カンボジアでは最高裁が2017年、最大野党に解党命令を出し、反政府勢力への締め付けを強めてきた。新法はフン・セン首相の独裁体制を完成させる意味があるとされている。

ASEAN加盟10カ国の中で、バイデン政権の誕生をもろ手を挙げて喜んだ首脳はおそらく1人もいない。過去4年の間に米中対立は激化し、各国は米中との間合いの取り方に腐心してきた。一方、人権や民主化に対するトランプ氏の無関心は、国内で強権をふるう上では都合が良かった。

今後のキーワードは「人権」と「南シナ海」

このように権威主義色を強める東南アジア諸国とバイデン政権の今後を占うキーワードは人権、そして米中対立の最前線となる南シナ海になるだろう。

バイデン氏が副大統領職にあったオバマ政権は、アメリカ自身を「太平洋国家」と規定し、中東からアジアへ外交の重点を移すリバランス政策をうたった。
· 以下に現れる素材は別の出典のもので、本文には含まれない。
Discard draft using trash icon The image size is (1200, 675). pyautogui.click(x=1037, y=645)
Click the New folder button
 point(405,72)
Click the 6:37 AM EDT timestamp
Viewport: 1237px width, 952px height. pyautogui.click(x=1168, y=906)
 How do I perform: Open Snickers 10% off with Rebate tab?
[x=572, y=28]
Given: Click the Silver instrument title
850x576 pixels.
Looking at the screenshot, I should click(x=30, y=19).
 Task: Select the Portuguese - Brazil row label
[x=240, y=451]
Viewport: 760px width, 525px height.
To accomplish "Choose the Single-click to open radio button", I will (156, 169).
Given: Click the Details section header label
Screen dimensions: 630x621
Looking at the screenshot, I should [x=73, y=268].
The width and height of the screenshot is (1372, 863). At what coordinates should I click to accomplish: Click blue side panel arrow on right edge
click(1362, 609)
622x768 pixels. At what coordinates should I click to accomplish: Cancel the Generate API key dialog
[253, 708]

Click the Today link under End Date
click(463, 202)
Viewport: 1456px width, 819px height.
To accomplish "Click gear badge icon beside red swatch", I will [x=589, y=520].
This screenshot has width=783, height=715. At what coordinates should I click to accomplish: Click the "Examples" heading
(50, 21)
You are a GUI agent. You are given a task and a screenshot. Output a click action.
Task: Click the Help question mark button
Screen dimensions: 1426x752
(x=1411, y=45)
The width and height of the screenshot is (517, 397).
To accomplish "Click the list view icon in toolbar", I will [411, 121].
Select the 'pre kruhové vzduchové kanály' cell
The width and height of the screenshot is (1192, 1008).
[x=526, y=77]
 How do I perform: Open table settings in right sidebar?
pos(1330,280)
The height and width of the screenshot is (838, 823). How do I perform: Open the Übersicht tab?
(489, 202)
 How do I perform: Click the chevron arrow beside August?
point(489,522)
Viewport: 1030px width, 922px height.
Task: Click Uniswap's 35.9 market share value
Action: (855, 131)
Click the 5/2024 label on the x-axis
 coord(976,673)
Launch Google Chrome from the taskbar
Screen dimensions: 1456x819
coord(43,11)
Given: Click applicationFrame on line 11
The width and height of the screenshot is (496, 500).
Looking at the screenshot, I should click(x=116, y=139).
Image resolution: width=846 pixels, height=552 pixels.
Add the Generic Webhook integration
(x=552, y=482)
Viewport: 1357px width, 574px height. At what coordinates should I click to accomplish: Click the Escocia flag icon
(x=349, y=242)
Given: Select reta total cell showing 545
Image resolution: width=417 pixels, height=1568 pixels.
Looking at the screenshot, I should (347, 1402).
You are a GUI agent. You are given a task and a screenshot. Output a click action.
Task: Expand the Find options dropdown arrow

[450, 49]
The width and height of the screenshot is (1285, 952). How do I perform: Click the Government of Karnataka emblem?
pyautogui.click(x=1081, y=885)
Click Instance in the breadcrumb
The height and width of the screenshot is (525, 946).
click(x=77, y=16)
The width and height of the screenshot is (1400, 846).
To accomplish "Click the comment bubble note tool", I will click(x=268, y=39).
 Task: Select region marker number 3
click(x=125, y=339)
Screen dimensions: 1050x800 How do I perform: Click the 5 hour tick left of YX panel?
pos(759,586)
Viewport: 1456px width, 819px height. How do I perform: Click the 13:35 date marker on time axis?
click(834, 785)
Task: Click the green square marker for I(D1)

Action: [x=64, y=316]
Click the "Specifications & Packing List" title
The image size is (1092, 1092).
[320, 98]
オバマ氏は、野党を弾圧したフンセン政権の人権侵害やタイのクーデターを激しく批判し、悪態をつくドゥテルテ大統領との会見をキャンセルした。他方、民政復帰したミャンマーを訪れてスーチー氏をハグし、経済制裁を解除した。

こうした民主化・人権外交をどこまで推し進めるのか。今回のミャンマーのクーデターへの対応はその試金石となる。周辺国はアメリカの出方を注視している。アメリカが強く出れば、権威主義国家は「内政不干渉」を支持する中国寄りとなる。

欧米の経済的制裁は昔ほど効果がなくなっている。それは、アメリカの経済力が相対的に低下し、中国という受け皿がより大きくなっているためだ。

外務省によると、タイに依存する隣国のラオス、日本に石油・天然ガスを輸出するブルネイを除けば、ASEAN8カ国の貿易相手のトップは中国である(2020年)。中国にとっても対ASEAN貿易額はEUやアメリカを上回り、初めて首位にたった(出所は中国税関総署、2020年上半期)。ASEANと中国の間の経済的な依存関係は深まる一方、貿易摩擦の影響で対米貿易額は大きく減少している。